WHAT TO PRODUCE. What is needed is an exact repeat of the lines from the one holding "Where should I" through the final line of the data, with no pictures.

[Collected data entries]
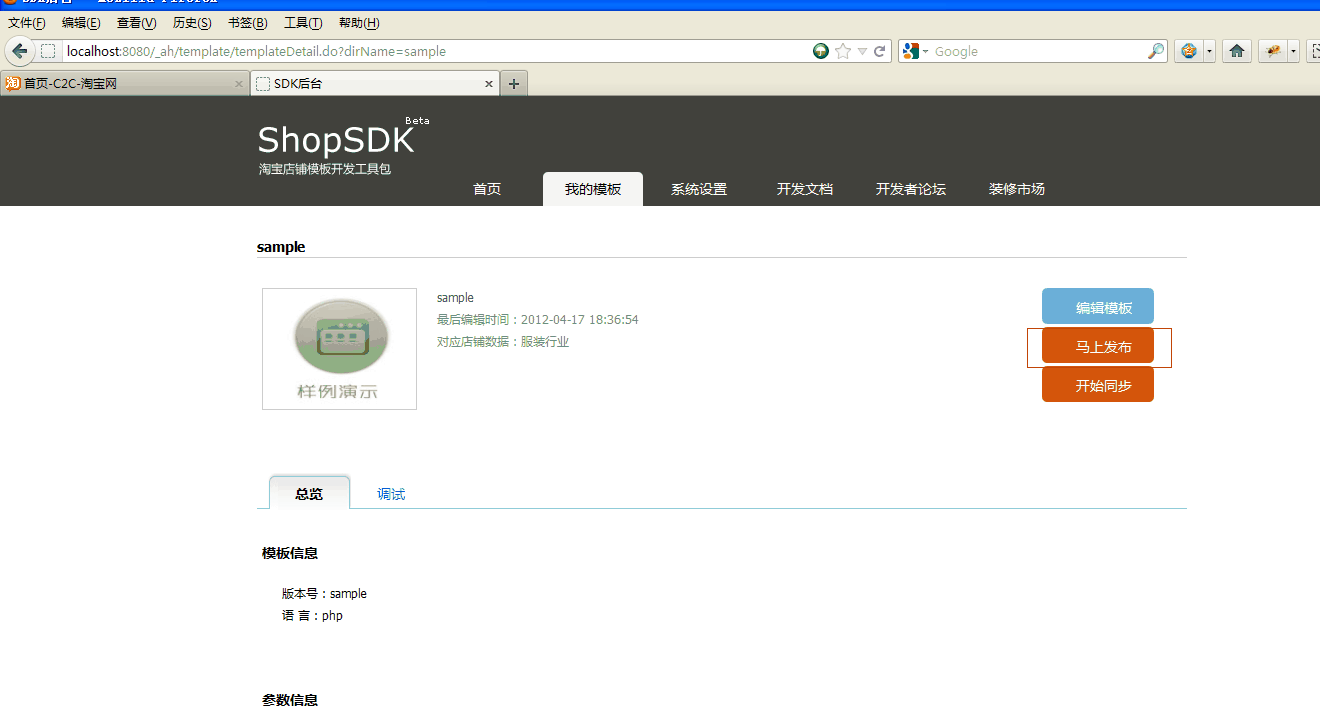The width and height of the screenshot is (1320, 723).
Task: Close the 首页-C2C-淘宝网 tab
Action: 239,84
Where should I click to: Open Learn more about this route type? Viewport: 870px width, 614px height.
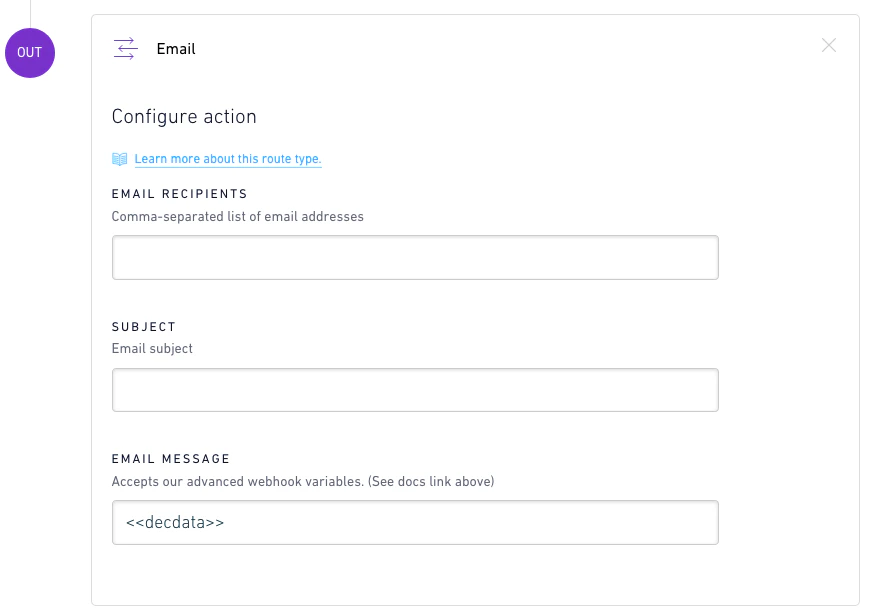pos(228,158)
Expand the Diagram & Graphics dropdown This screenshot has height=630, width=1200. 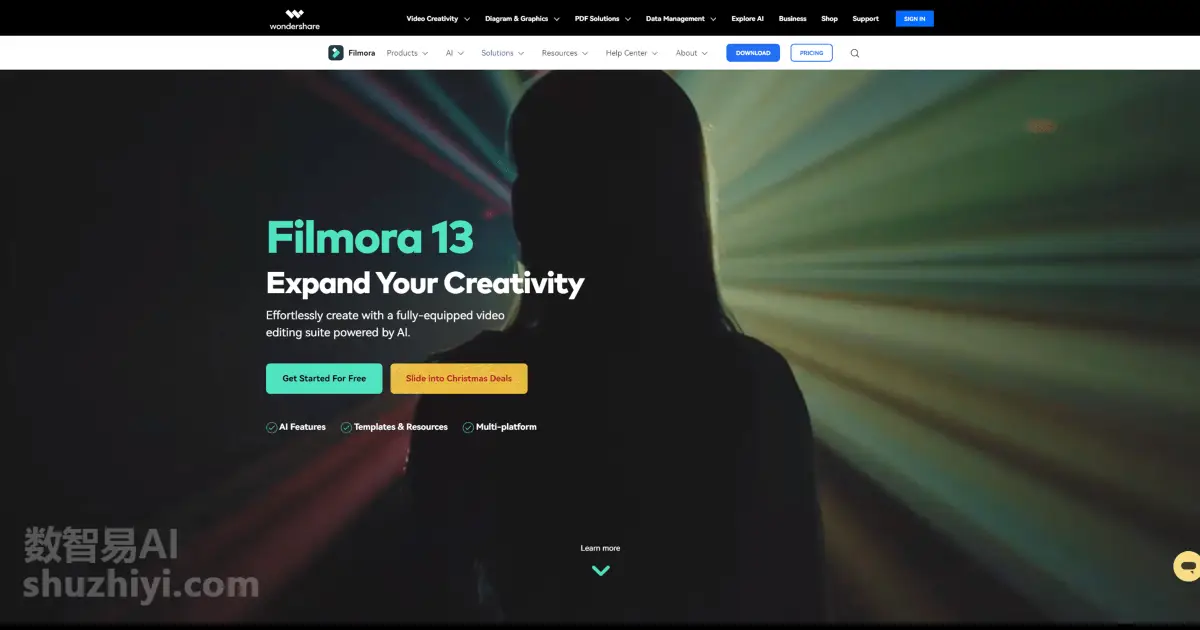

RESULT FOR THIS TASK.
Where should I click to: Open Learn more about this route type? Viewport: 870px width, 614px height.
pos(228,158)
Expand the Diagram & Graphics dropdown This screenshot has height=630, width=1200. 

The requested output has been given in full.